Lalu, ada juga penilaian untuk Price to Sales (PSR) dan dipilih 30 saham nilai tertinggi. Saham-saham ini akan dievaluasi setiap Mei dan November untuk menyesuaikan dengan waktu evaluasi Daftar Efek Syariah. Lalu evaluasi pada Februari dan Agustus untuk evaluasi pembobotan saham.

IDX Sharia Growth tersebut diharapkan bisa membawa kebermanfaatan untuk Manajer Investasi. Menurutnya, sudah ada Manajer Investasi yang akan menggunakan indeks tersebut sebagai dasar penilaian produknya.

Sejumlah saham yang akan masuk di IDX Sharia Growth didominasi oleh saham-saham energi. Beberapa saham yang masuk diantaranya ADRO, UNTR, ANTM, ITMG, INCO, EMTK, AKRA, BRPT, CPIN, HRUM, TINS, ISAT, BRIS, LPPF, ACES, dan lainnya.

Direktur Pengembangan BEI, Jeffrey Hendrik menyampaikan, indeks syariah semakin dibutuhkan sebagai panduan bagi investasi pasif yakni reksa dana dan ETF.

"Investasi pasif ini terus berkembang dalam beberapa tahun terakhir, per Agustus 2022, asset under managementnya terus meningkat," katanya.

Pada 2016, jumlahnya hanya Rp 4 triliun dan saat ini nilainya menjadi Rp 19,0 triliun. Untuk mendukung investasi pasif tersebut, BEI meluncurkan indeks-indeks baru sebagai benchmark agar pasar investasi pasif lebih berkembang.

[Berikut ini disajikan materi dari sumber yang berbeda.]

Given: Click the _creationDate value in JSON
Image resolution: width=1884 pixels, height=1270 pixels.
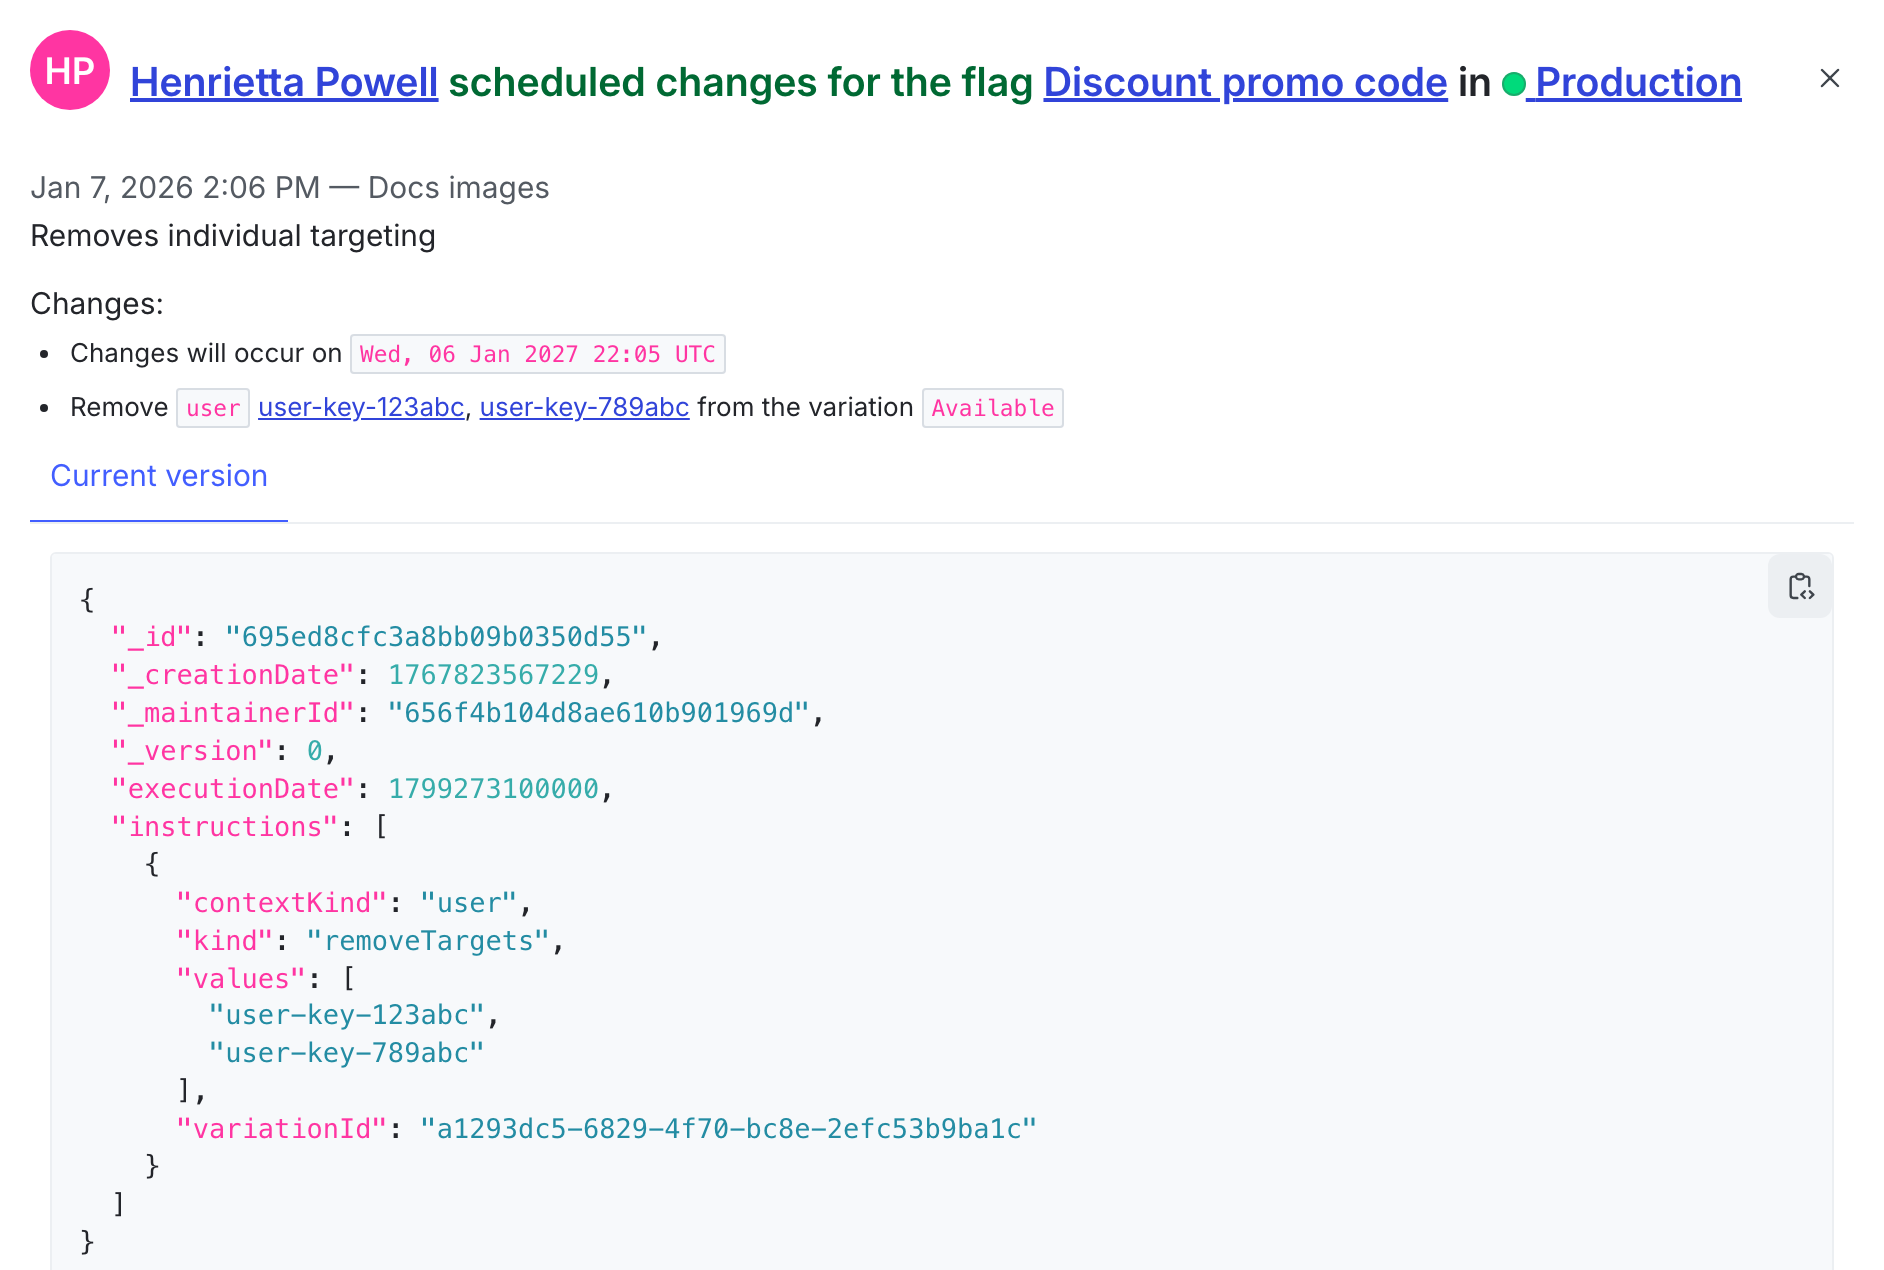Looking at the screenshot, I should click(493, 675).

Menurutnya, BEI juga akan meluncurkan indikatif NAB nantinya. Sosialisasi dan edukasi terus dilakukan agar iklim investasi di Indonesia menjadi lebih dinamis. Investor dapat memilih untuk investasi secara aktif melalui saham secara langsung atau pasif melalui reksa dana atau ETF.

"Bursa dalam beberapa tahun terakhir terus luncurkan indeks, seperti yang tematik ESG, syariah, sector leader, total kini ada total 40 indeks yang dikelola," katanya.

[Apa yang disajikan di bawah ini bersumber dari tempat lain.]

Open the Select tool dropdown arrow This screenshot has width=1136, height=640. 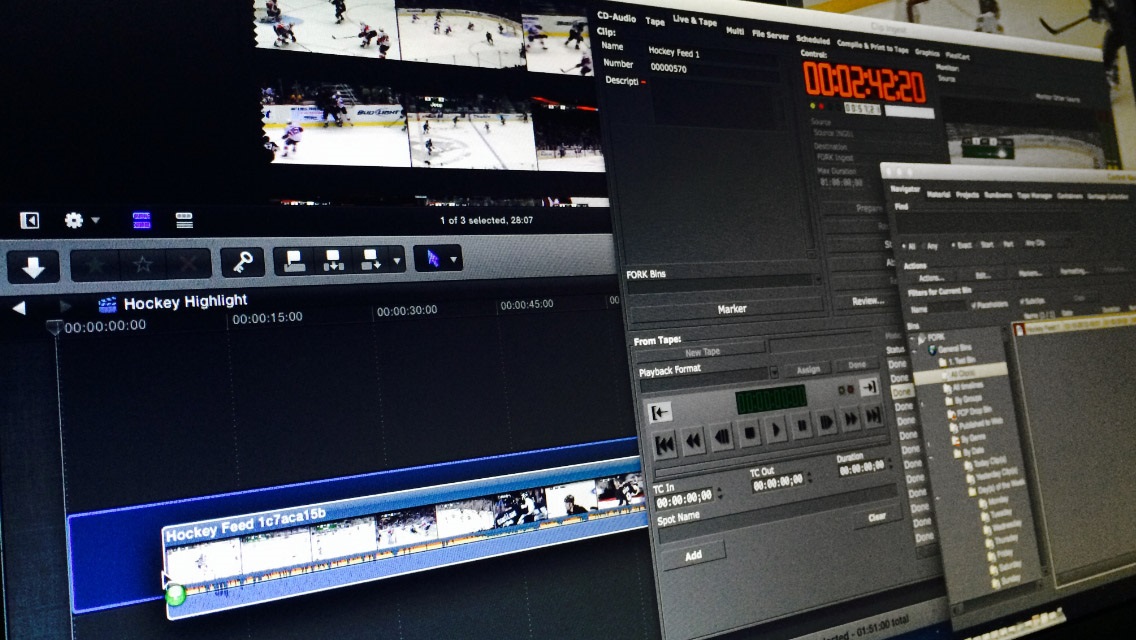(454, 260)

Pasar modal syariah sendiri terus mengalami pertumbuhan pesat selama 10 tahun terakhir. Jumlah saham syariah pada 2011 yakni sebanyak 314 saham syariah dan per September 2022 mencapai 493 saham syariah atau tumbuh, 56,7 persen.

Peningkatan juga dari aktivitas dan transaksi saham syariah yang capai 9,8 persen per tahun dari rata-rata harian Rp 3,03 triliun menjadi Rp 7,74 triliun. Untuk itu, berbagai upaya terus dilakukan untuk menumbuhkan pasar modal syariah.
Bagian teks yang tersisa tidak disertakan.